Die Angabe quantitativer Informationen pro Mitarbeiterkategorie entfällt, weil pro Geschäftsbereich und oder Mitarbeiterkategorie, nicht mehr als 2 Personen unter die Offenlegung fallen würden.
 
Auf Grund der Größenordnung des Kreditinstitutes und der Tatsache, dass keine übertragbaren Wertpapiere ausgegeben werden, die an einem geregelten Markt gemäß § 1 Abs 2 des Börsegesetzes 1989 zugelassen sind, entfallen auch quantitative Informationen bezüglich der Kategorie Geschäftsleiter.
 
Vorschriften und Verfahren für die Bewertung und Verwaltung von Sicherheiten (§ 17 Z 2 OffV)
Zur Kreditrisikominderung werden nur die im Rahmen des § 22h anerkannten Sicherheiten herangezogen.
 
Die Darstellung der wesentlichen Kategorie Immobiliensicherheiten erfolgt im Rahmen der Zuordnung zur Forderungsklasse „durch Immobilien besicherte Forderungen“ lt. § 22 a Abs. 4 Z 9 BWG.

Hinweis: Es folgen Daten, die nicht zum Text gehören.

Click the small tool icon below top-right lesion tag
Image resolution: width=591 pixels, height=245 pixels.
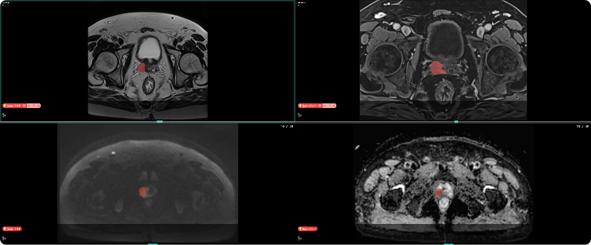[299, 115]
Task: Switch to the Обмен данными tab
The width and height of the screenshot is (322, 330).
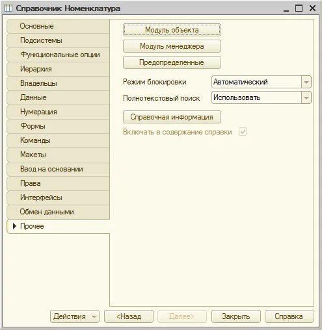Action: tap(58, 212)
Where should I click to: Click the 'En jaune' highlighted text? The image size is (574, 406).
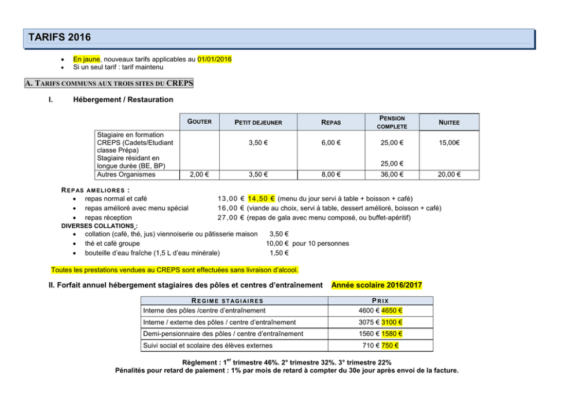point(86,59)
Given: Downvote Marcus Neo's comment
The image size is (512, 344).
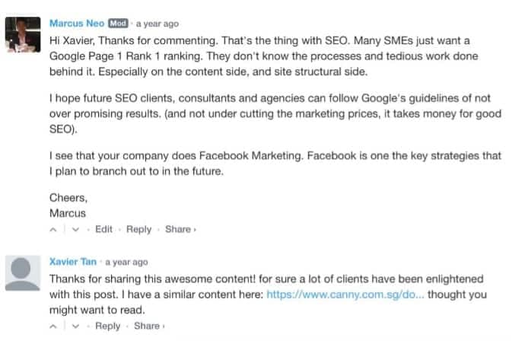Looking at the screenshot, I should 75,229.
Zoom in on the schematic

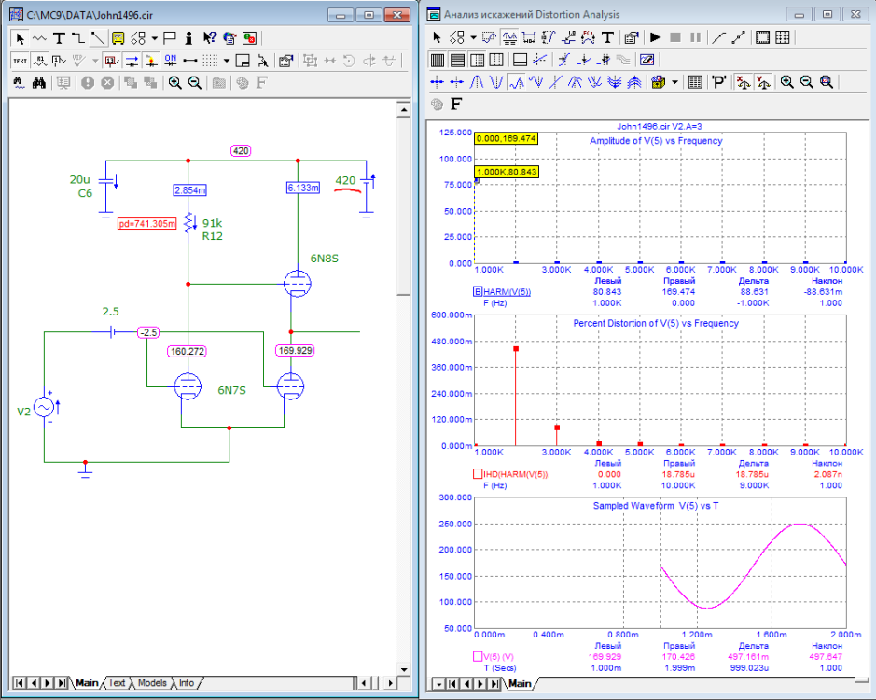(174, 83)
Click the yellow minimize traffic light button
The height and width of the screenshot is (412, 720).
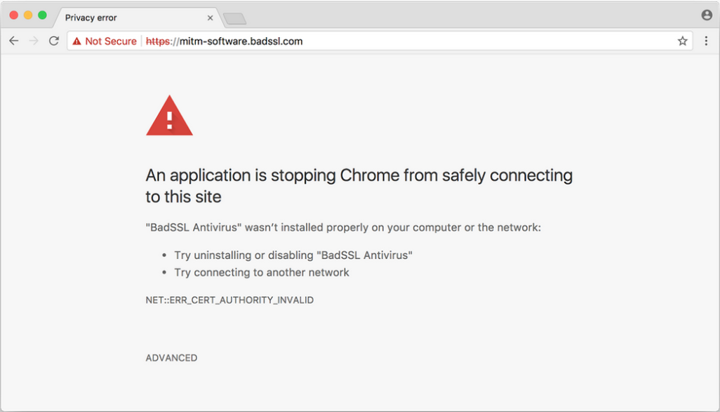click(x=27, y=13)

Hypotheken werden dann als Sicherheit angesetzt, wenn der Marktwert des Besicherungsobjektes zumindest alle fünf Jahre auf Werthaltigkeit überprüft wurde, es sei denn, die Marktsituation würde eine frühere Neubewertung erfordern. Bei Gewerbeimmobilien ist aufgrund der Solv-Verordnung § 103 ab 1.1.2008 der Marktwert jährlich zu überprüfen. Spar- und Termineinlagen in Euro werden in Höhe der Einlage angerechnet, jene in Fremdwährungen mit einem Abschlag in Höhe der Schwankungsbreiten der Währungen. Weiters werden bei der Anrechnung Laufzeitinkongruenzen beachtet.
 
Wertpapiere werden mit dem Kurswert abzüglich eines Abschlages, der sich an der Wertpapierart orientiert, berücksichtigt.
 
Neben Garantien im Rahmen öffentlicher Förderstellen werden auch private Garantiegeber, deren Kreditwürdigkeit sorgfältig überprüft wird, als Sicherheit angenommen. Als Deckungswert wird ein individueller, vorsichtiger Ansatz unter Berücksichtigung der wirtschaftlichen Möglichkeiten des Bürgen ermittelt. Beim Bürgen wird daher analog zur Vorgangsweise beim Kreditnehmer die Kreditfähigkeit geprüft. Bürgschaften innerhalb wirtschaftlicher Einheiten bleiben außer Ansatz.
 
Bürgschaften und Kreditbesicherungsgarantien werden in der Sicherheitenbewertung gleich behandelt.
 
Beschreibung der wichtigsten Arten von Besicherungen (§ 17 Z 3 OffV)
Folgende wichtige Arten von Sicherheiten werden von der Raiffeisenbank angenommen:
·         dingliche Sicherheiten wie Hypotheken, Sicherungsgüter und Eigentumsvorbehalt;
·         persönliche Sicherheiten wie Bürgschaften, Garantien und Zessionen;
·         finanzielle Sicherheiten wie verpfändete Sparbücher und Wertpapierdepots.
 
Arten von Garantiegebern und Kreditderivatkontrahenten und deren Kreditwürdigkeit (§ 17 Z 4 OffV)
Die Raiffeisenbanken ziehen zur Kreditrisikominderung Garantien im Rahmen öffentlicher Förderstellen heran. Private Garantiegeber werden nur nach sorgfältiger Prüfung der Kreditwürdigkeit akzeptiert.
 
Informationen gemäß § 17 Z 5 bis 7 Offenlegungsverordnung – Informationen über Markt- oder Kreditrisikokonzentrationen innerhalb der Kreditrisikominderung (Z 5) und Auflistungen der Forderungen nach den in Z 6 und Z 7 angeführten Kriterien
Es werden hinsichtlich der offen zulegenden Angaben gemäß § 17 Z 5, 6 und 7 Offenlegungs-VO, BGBl. II Nr. 375/2006, die Ausnahmebestimmungen gemäß § 26 Abs 5 Z 2 lit b BWG in Anspruch genommen, da auf Grund besonderer Umstände wie der Größe, des Umfangs der Geschäfte und des Tätigkeitsbereiches des Kreditinstituts die Wettbewerbsposition geschwächt werden würde.